CASA

DA LUZ

Tipo: Reabilitação de Habitação Unifamiliar

Cliente: Privado
Localização: Avenida Dias da Silva, Coimbra
Estado: Em Licenciamento
Data de Projeto: 2020
Área do terreno: 139 m²

Área bruta do edifício: 178,58 m² 

Coimbra, 2020

O edifício n.º 228 da Avenida Doutor Dias da Silva faz parte de um conjunto de 4 moradias geminadas. Apesar do presente edifício não ter caraterísticas arquitetónicas relevantes, ele é importante enquanto edifício de conjunto. Com as demais moradias que lhe são contíguas, define um tecido urbano consolidado de valor arquitetónico para a cidade.

 

Atualmente, a moradia tem espaços muito exíguos e pouco funcionais. A zona posterior da edificação sofreu transformações e acrescentos que desvirtuaram o conjunto.

Dada a falta de coerência existente, optou-se por tirar partido da sobreposição de dois tempos diferentes: a fachada principal que mantem o desenho original, e o interior e a fachada posterior, assumidamente contemporâneos.

 

Tratando-se de um edificio de remate da própria Avenida, é importante que se estabeleça o diálogo entre o contemporâneo e o existente. Assim, a fachada lateral reveste-se parcialmente do material contemporâneo utilizado na fachada posterior, e encima a composição, destacando o volume do sótão e sublinhando visualmente essa dualidade de tempos diferentes.
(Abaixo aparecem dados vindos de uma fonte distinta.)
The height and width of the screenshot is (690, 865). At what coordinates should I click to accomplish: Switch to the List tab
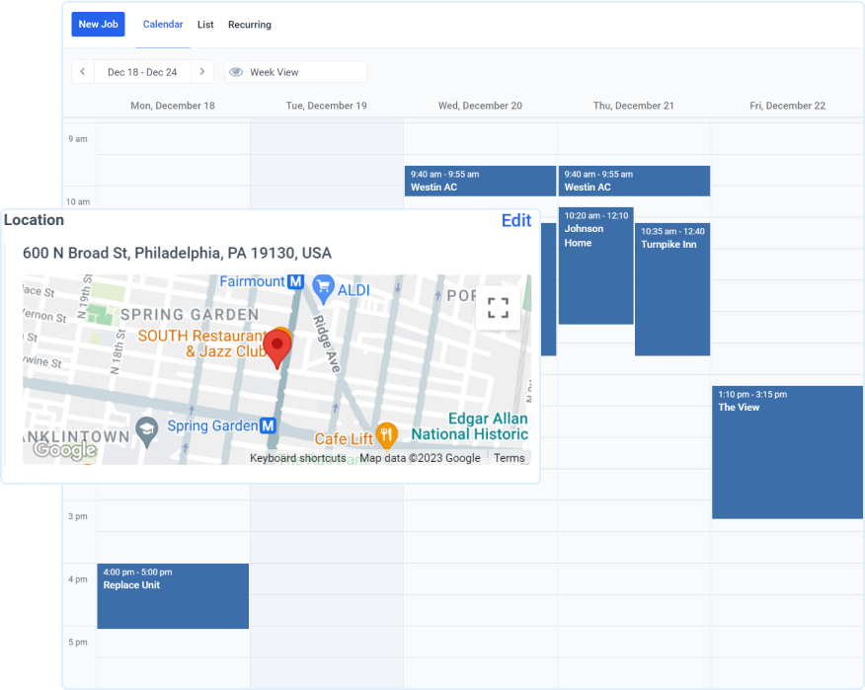click(205, 24)
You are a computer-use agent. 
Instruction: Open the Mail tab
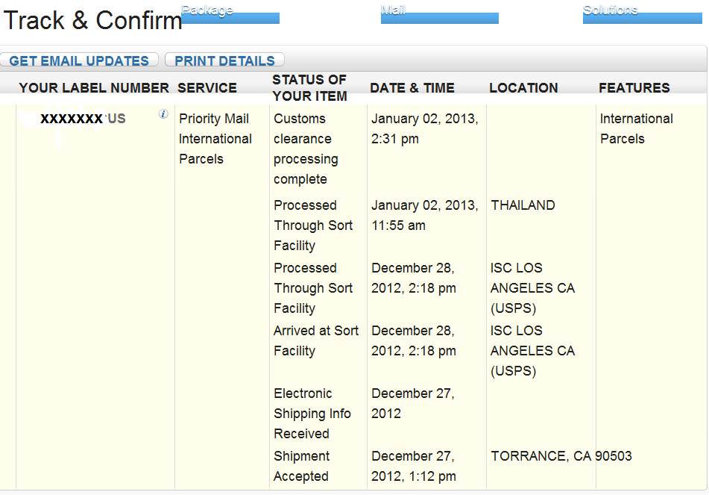coord(440,14)
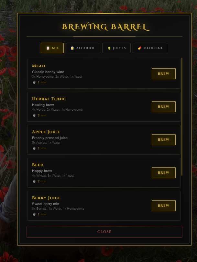The height and width of the screenshot is (262, 197).
Task: Click the clipboard icon on All tab
Action: click(48, 48)
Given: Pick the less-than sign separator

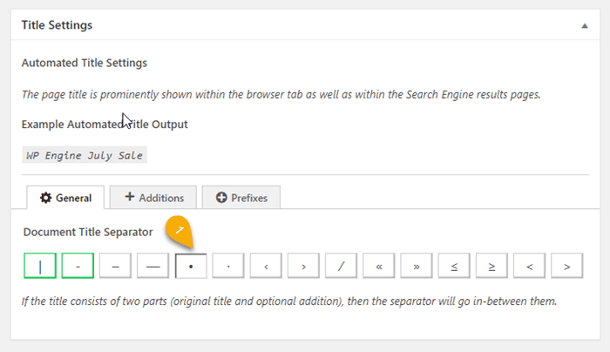Looking at the screenshot, I should 529,266.
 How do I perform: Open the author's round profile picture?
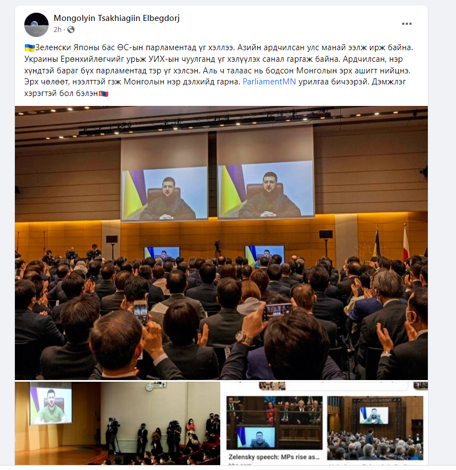36,25
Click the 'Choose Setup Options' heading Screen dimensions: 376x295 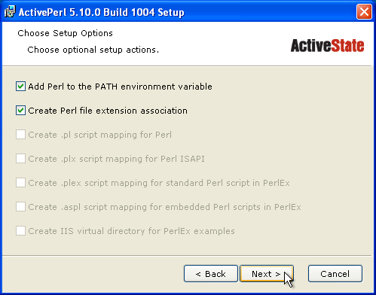65,33
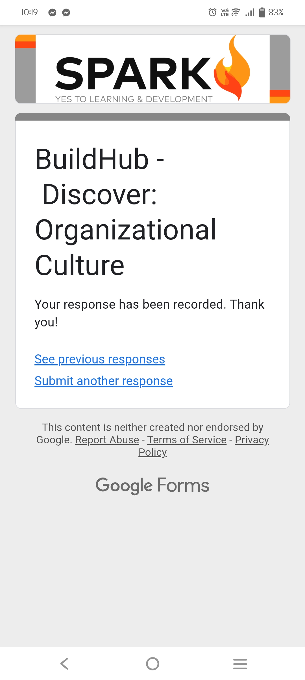Image resolution: width=305 pixels, height=680 pixels.
Task: Tap the first Messenger notification icon
Action: (x=52, y=12)
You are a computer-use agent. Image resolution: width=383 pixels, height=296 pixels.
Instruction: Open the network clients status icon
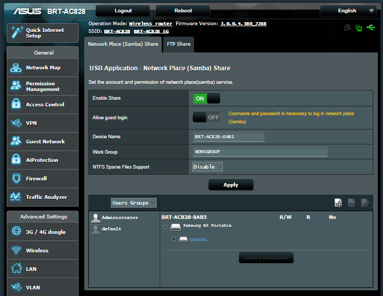pyautogui.click(x=359, y=28)
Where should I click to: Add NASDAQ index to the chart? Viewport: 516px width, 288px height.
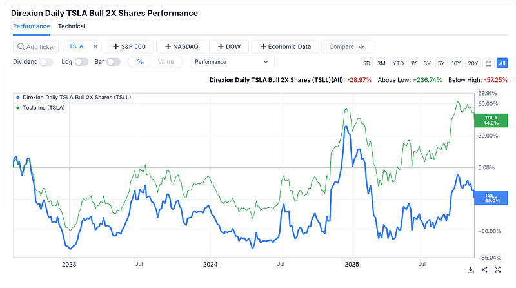click(x=181, y=46)
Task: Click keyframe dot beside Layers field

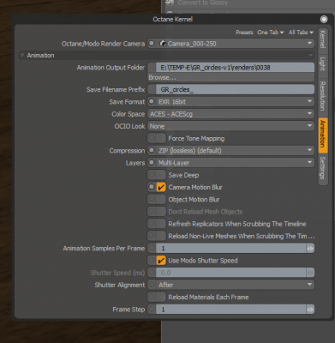Action: (x=152, y=163)
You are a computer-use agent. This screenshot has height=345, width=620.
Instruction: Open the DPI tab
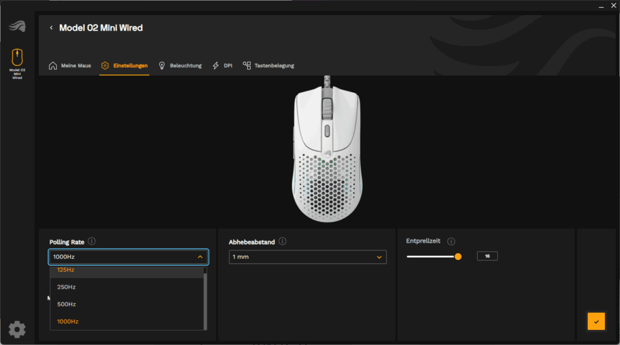pyautogui.click(x=222, y=65)
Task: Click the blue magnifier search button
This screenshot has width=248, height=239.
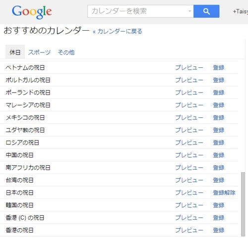Action: [206, 11]
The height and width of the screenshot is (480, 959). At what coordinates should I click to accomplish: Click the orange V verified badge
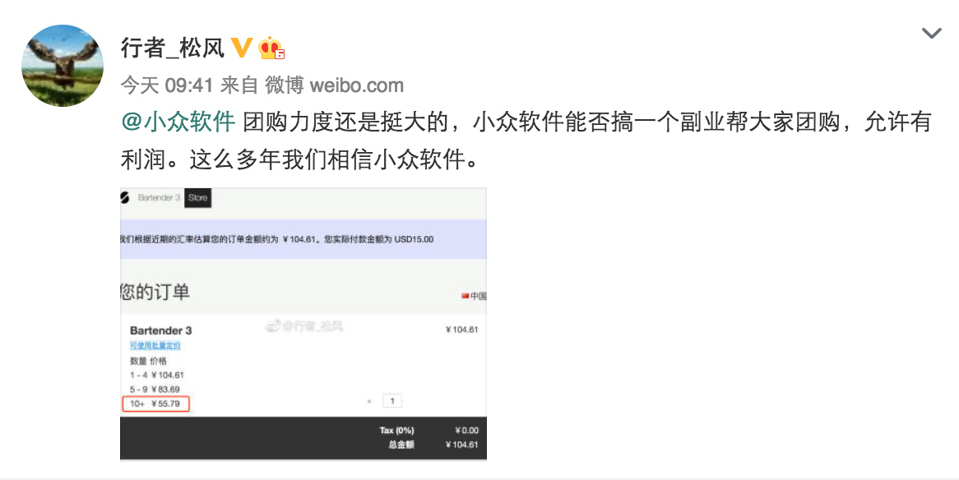click(x=241, y=48)
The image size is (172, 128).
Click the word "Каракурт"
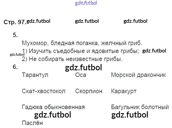tap(124, 91)
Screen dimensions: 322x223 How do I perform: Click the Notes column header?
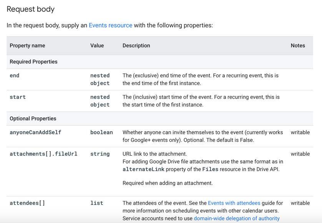pos(298,45)
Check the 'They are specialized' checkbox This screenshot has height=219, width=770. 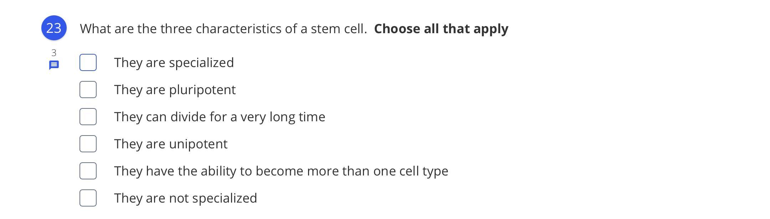[x=88, y=62]
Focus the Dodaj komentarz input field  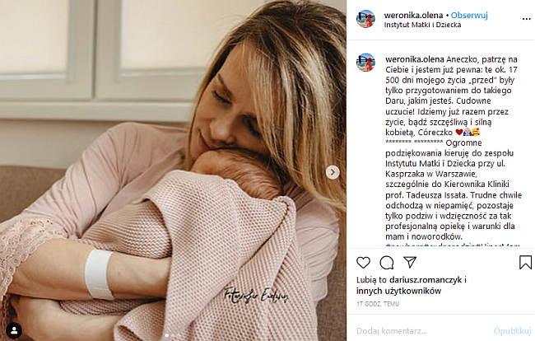click(x=423, y=331)
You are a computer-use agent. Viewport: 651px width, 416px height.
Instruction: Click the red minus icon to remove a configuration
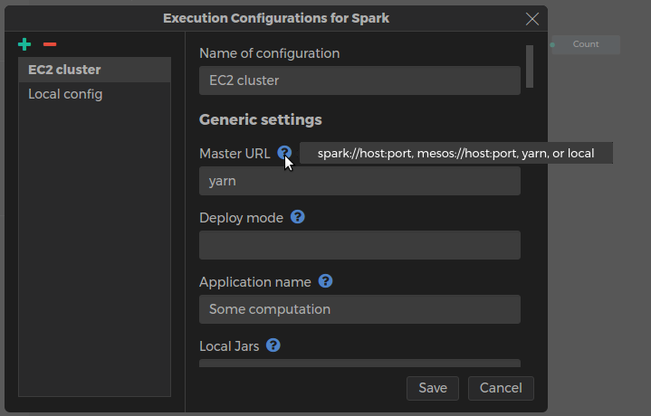click(x=50, y=44)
No interior, a estrutura espacial resulta da intenção de ter 3 quartos e duas salas autónomas. Unindo todos os pisos, desenha-se um volume transversal ao edifício, que organiza as comunicações verticais, instalações sanitárias e armários técnicos. Esta "caixa" vertical torna independentes funcionalmente os espaços interiores, que se relacionam com as duas fachadas principais.

 

Os espaços sociais ocupam os pisos mais baixos, criando, através dos grandes vãos envidraçados, uma relação muito franca com o logradouro exterior.

 

Nos pisos superiores são desenhados os quartos, que procuram a relação com a rua, através das janelas existentes, e com o logradouro posterior, através de uma varanda com uma zona coberta e outra descoberta. No piso do sótão é desenhado o terceiro quarto, onde se introduz um vão que, ao nível exterior, cria um volume saliente que contraria a inclinação da cobertura equilibrando e rematando a composição.